In a bid to think ahead, Davis has transformed the Bahamas into a leading hub for cryptocurrencies, which he hopes will provide a new revenue stream to offset losses caused by climate change. “The Bahamas is among the 10 most vulnerable countries in the world to climate change. Our islands could disappear within the next 30 years. So the effort to reduce the carbon footprint is a crisis for us.”
Even though the country does not emit substantial carbon emissions, it absorbs many of the consequences. “We are one of the major and significant carbon sinks of the world. We have been collecting the garbage because of our seagrass and mangroves, but we aren’t being paid for it,” he says. “I can say unequivocally that 50% of our debt is a result of climate change… But all we have [from developed, industrialized nations] are pledges. I’m pledge-fatigued.”
Space to thrive
According to Gonsalves, CARICOM is seeking a paradigm shift toward a modern, multifaceted post-colonial economy with unlimited skilled and educated workers and no reliance on market preference or subsidies.
“To achieve this, we have to be in a world where there’s fairness,” he says.
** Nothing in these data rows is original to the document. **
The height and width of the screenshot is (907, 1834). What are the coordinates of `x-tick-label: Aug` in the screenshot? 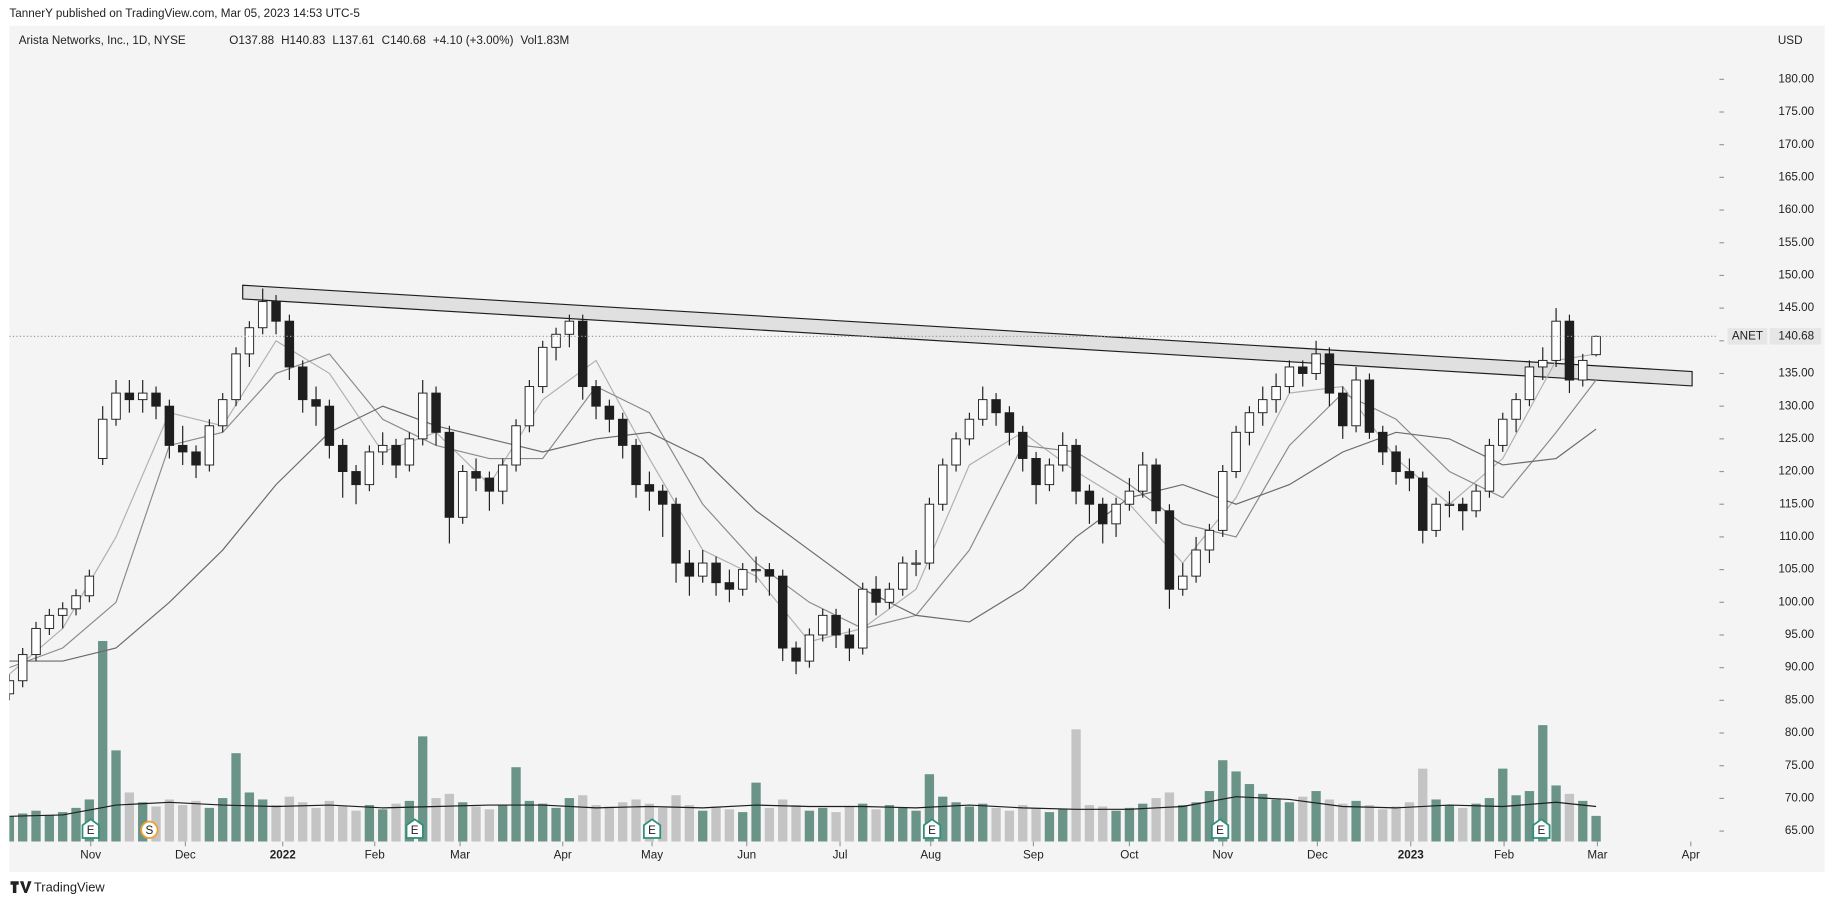 It's located at (930, 856).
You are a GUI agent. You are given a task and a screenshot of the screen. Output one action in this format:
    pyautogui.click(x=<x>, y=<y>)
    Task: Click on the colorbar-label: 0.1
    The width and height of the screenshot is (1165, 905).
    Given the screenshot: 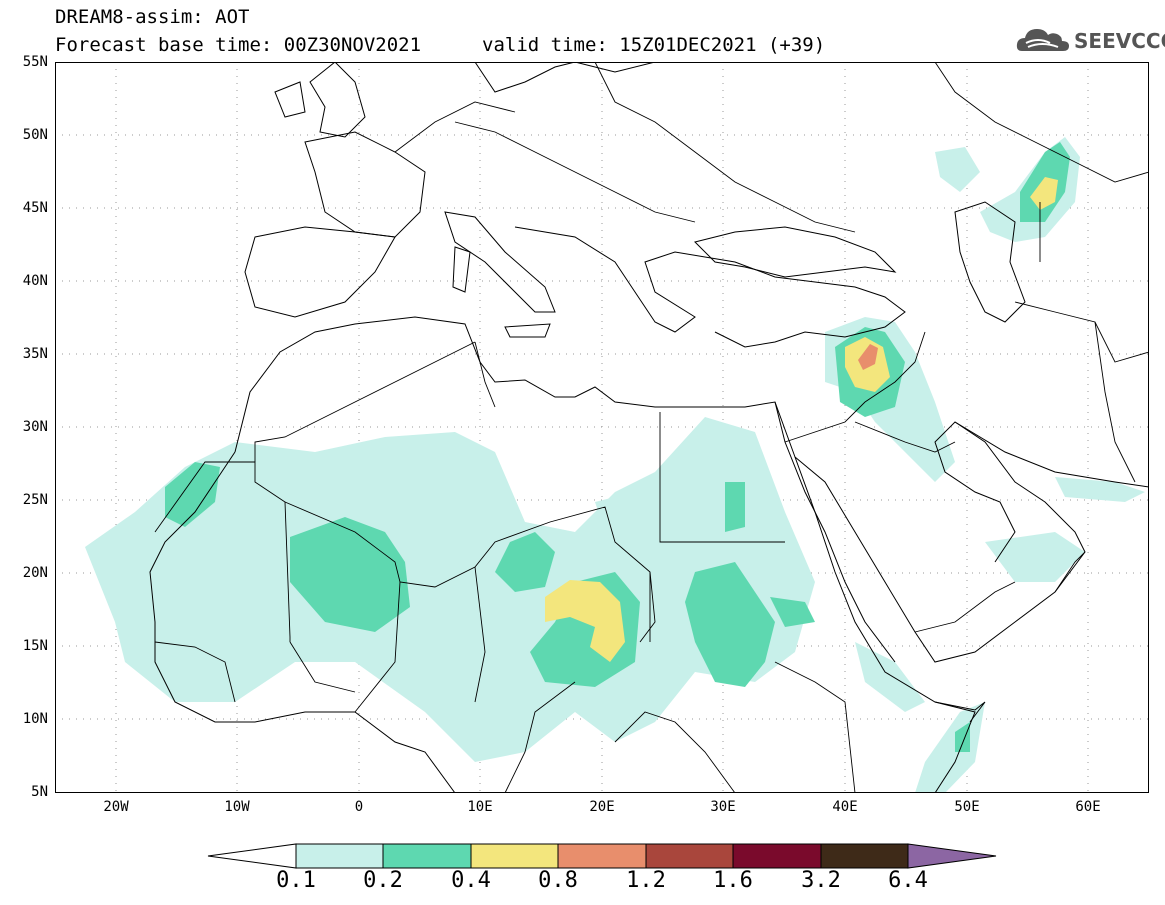 What is the action you would take?
    pyautogui.click(x=296, y=880)
    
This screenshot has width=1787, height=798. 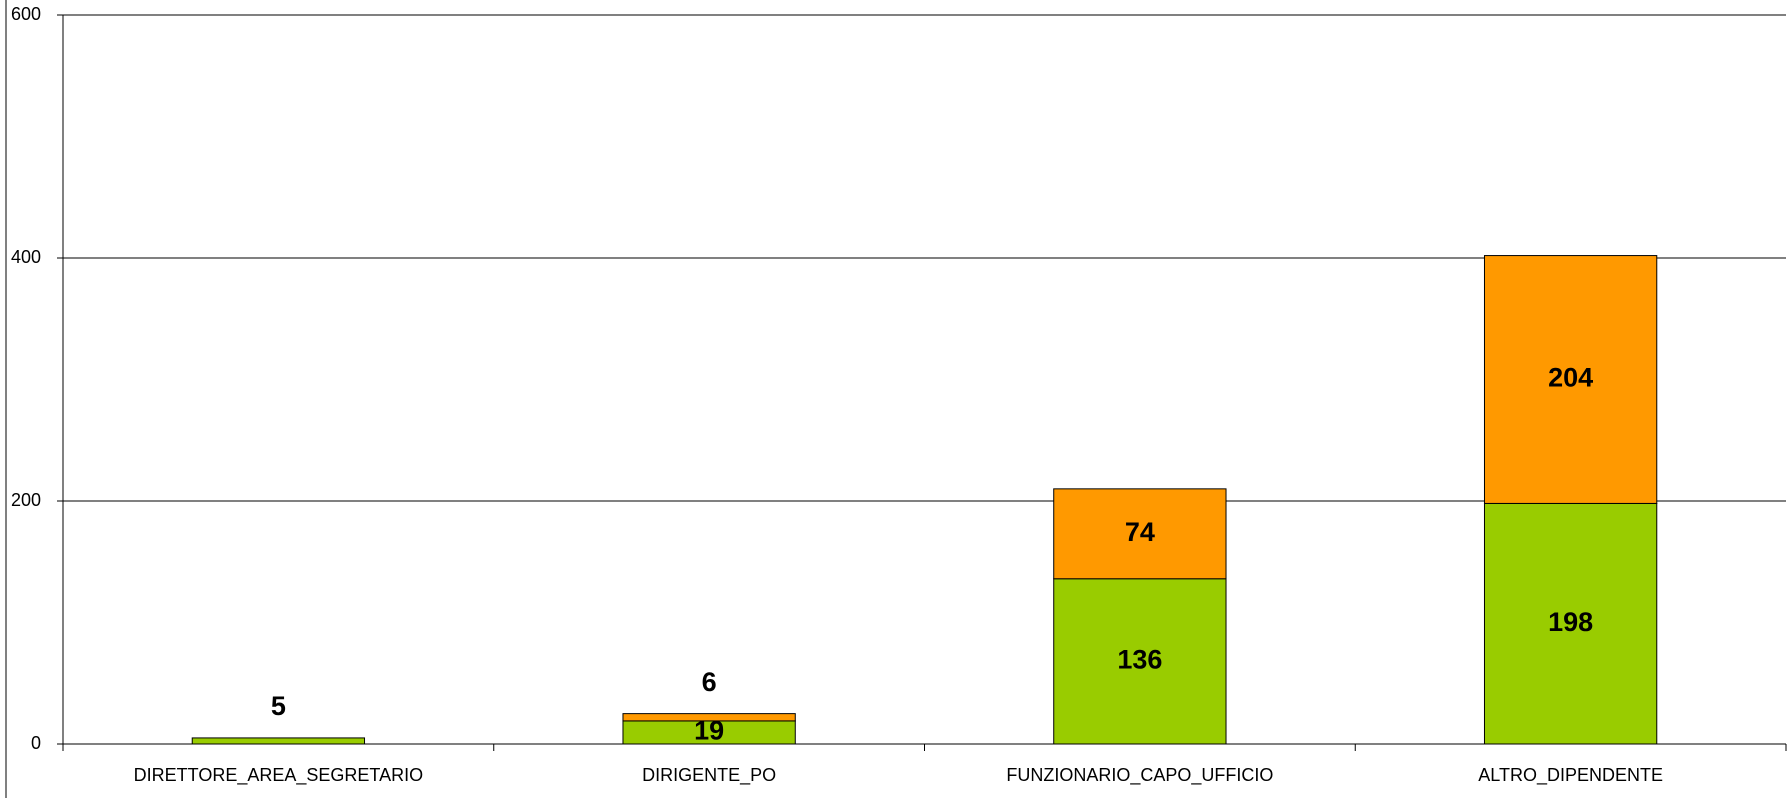 I want to click on data-label: 74, so click(x=1140, y=532).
In addition, Gonsalves laments the eligibility criteria for concessionary assistance and financing (below market rate financing typically provided by non-governmental bodies to spur development). Usually, such funding depends on the size of a country’s per capita GDP to determine.
However, since small developing island nations tend to have fragile economies vulnerable to external economic shocks and environmental disasters, Gonsalves believes middle-income countries should have access to concessionary financing.
“For middle-income countries, we need to have an MVI – a Multi-Dimensional Vulnerability Index – so that you use different criteria for concessional financing,” Gonsalves says, calling for a multilateral conversation on the issue. “We have serious 21st-century problems… and we need to address them in an objective manner. Unfortunately, men’s minds are still weighed down from the ghosts of the past, and we use them to govern the present.”
Both leaders hope to share a message through their conversation with Arton: a better future for all requires an earnest commitment to fairer and more equitable systems. “We have to allow Small Island Developing States to have the space within the global system, not just to survive but to thrive,” says Gonsalves. “I am not asking for special privileges; I am asking for fairness and reasonableness to give my people a chance to grow and develop sustainably.”
Davis concurs, urging greater collaboration and communication among all nations as equals. “The time has come to dismantle the ghosts that haunt us and continue to dialogue – dialogue with those we disagree with is perhaps more important than having a dialogue with whom we always agree.”